What I am trying to do is run a repair on a software installed on the system, BUT I can't log in as admin due to heavy work load for the user, so I need to find a way to run a repair as her account which doesn't have admin rights. In XP you could hold CTRL and right click to get the Run As selection. In windows 7 I don't get the same option and I am a little lost.

Anyone have any ideas?

Thanks,
Synt4x


----------



## Jonathan_King (May 30, 2010)

Try holding Shift and right-clicking, then selecting Run as Administrator. You will be prompted for Admin credentials (if UAC is enabled).


----------



## Synt4xError (Jan 23, 2009)

I would love to enable it but here is my dilemma:

We have users that use their computers all the time and can't have down time. They do not have admin rights whatsoever. Corporate has turned UAC off as a policy. When enabling UAC you have to restart the computer, which will create downtime. 

So is there another way with out having to enable UAC?

I appreciate your response Jonathan_king


----------



## Jonathan_King (May 30, 2010)

You should still be able to right-click>run as Administrator. See my snip below, taken from a Standard user account with UAC disabled.


----------



## Synt4xError (Jan 23, 2009)

Oh, of corse I can do that. But what I am referring to is when I have to uninstall an application or run a repair on it. I apologize if I didn't mention that before.


----------



## Jonathan_King (May 30, 2010)

Sorry about that, my bad. I don't think there is a way to do that, unfortunately.


----------



## Synt4xError (Jan 23, 2009)

No it's ok, it's really my bad. And that's what I was NOT hoping for lol. You'd think Microsoft would have added it in since it was in XP. GRRRR

thanks for your help though, I appreciate it.


----------



## TheOutcaste (Aug 8, 2007)

Don't know if this will work, but try running the Control Panel applet from an Admin Command Prompt:
Click *Start*, type *cmd*, when *cmd.exe* appears in the list, right click it and click *Run as administrator*
type *appwiz.cpl* and press *Enter*.
Or try the *RunAs* command from the Command Prompt:
*RunAs /User:Administrator "Control.exe appwiz.cpl"*
You'll be prompted for the password for the specified user account.

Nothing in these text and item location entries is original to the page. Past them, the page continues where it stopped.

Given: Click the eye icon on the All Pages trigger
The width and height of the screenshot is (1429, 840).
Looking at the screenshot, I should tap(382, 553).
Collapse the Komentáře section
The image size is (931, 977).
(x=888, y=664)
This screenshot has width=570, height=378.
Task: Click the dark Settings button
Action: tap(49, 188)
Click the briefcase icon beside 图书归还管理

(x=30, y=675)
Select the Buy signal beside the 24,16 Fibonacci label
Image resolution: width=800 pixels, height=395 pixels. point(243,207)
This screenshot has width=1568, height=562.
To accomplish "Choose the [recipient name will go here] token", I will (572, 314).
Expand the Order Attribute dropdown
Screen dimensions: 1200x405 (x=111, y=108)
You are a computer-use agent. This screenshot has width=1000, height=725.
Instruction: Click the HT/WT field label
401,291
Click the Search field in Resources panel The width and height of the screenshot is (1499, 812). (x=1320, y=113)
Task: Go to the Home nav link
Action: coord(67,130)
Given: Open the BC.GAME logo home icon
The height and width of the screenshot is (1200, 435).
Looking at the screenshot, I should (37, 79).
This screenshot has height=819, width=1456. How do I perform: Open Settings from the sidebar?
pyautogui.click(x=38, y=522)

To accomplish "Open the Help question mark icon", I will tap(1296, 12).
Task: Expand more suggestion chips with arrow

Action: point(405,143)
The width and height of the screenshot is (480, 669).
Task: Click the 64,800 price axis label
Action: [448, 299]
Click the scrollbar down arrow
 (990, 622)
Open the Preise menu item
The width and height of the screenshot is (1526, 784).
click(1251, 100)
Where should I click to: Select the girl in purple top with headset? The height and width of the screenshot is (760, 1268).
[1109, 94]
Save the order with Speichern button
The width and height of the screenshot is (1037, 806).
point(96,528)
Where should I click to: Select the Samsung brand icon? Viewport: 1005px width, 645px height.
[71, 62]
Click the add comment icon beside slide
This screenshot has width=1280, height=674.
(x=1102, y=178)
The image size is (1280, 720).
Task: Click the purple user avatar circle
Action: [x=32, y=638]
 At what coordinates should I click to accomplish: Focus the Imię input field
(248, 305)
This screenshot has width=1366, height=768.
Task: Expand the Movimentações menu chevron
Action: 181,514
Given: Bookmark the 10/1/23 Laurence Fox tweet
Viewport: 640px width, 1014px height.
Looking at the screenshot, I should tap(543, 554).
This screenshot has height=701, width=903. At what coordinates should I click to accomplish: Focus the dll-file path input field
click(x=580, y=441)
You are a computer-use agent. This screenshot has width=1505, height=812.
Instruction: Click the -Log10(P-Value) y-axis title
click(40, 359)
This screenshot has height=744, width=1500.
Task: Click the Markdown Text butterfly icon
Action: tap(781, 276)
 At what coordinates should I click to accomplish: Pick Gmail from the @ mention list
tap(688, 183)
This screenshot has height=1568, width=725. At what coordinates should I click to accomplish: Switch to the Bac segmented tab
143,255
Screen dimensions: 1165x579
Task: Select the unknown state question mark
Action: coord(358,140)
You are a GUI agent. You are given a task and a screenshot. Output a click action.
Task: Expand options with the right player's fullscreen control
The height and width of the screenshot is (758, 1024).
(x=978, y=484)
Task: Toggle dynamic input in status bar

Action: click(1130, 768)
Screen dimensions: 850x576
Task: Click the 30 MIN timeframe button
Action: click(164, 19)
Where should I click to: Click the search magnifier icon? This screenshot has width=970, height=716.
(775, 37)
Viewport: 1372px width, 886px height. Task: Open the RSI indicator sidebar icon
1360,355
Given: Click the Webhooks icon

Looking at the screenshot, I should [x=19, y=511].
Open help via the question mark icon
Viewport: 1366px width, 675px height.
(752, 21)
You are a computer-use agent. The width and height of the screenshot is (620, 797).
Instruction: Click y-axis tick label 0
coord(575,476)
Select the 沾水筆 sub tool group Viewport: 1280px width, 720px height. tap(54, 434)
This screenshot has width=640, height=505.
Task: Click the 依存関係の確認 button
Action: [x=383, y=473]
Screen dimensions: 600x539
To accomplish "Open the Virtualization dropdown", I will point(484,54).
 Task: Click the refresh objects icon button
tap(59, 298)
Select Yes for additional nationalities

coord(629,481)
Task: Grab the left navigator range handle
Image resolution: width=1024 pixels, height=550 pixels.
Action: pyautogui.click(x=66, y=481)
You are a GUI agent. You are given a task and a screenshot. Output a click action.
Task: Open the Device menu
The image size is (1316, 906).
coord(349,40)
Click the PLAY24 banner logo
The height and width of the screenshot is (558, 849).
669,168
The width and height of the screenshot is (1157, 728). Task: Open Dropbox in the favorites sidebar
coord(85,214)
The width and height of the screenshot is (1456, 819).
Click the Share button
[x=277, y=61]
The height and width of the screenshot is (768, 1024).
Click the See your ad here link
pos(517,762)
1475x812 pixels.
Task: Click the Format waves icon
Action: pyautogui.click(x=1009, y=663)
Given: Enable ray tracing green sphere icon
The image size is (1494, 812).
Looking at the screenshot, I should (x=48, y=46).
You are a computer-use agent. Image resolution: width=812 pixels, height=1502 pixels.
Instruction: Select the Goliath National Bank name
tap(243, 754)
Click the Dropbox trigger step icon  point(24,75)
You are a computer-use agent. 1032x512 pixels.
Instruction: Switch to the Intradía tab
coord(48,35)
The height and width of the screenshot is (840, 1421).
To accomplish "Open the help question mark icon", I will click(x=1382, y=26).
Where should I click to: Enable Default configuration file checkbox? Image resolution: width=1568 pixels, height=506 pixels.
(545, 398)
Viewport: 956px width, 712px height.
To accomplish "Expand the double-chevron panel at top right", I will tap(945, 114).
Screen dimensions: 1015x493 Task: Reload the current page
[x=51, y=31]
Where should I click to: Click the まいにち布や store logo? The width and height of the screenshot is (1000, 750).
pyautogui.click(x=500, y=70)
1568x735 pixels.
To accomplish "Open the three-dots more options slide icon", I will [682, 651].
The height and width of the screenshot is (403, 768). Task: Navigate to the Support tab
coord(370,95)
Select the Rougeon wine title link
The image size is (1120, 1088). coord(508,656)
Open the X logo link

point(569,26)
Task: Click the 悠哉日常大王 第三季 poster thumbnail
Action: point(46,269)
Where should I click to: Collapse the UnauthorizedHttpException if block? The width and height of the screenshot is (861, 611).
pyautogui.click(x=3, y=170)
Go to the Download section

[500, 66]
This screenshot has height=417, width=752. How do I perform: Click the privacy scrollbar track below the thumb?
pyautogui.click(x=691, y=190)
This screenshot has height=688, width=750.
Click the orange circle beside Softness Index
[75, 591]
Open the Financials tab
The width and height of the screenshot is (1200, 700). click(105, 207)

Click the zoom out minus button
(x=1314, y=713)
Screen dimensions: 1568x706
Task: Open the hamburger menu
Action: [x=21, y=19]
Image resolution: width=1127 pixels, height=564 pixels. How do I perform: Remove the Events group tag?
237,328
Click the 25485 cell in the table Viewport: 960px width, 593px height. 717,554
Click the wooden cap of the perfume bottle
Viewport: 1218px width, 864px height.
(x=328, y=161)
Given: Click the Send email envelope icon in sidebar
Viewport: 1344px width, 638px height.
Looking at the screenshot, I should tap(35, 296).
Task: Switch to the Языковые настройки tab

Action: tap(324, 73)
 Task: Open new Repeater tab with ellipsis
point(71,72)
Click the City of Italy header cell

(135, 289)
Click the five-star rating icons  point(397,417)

Do not use the */savecred* switch; this could allow the user to run anything as the other user without having to know the password, all they need to know is the user name that was saved.


----------



## Synt4xError (Jan 23, 2009)

Wow, that just may work. I will try it first thing Tuesday. I will let you know, thank you very much.


----------



## Mumbodog (Oct 3, 2007)

Or install Revo uninstaller and run the program with admin rights.

http://download.cnet.com/Revo-Uninstaller/3000-2096_4-10687648.html

.


----------



## Synt4xError (Jan 23, 2009)

TheOutcaste said:


> Don't know if this will work, but try running the Control Panel applet from an Admin Command Prompt:
> Click *Start*, type *cmd*, when *cmd.exe* appears in the list, right click it and click *Run as administrator*
> type *appwiz.cpl* and press *Enter*.
> Or try the *RunAs* command from the Command Prompt:
> ...


This worked very well, I appreciate this. Saved me a lot of time for sure.


----------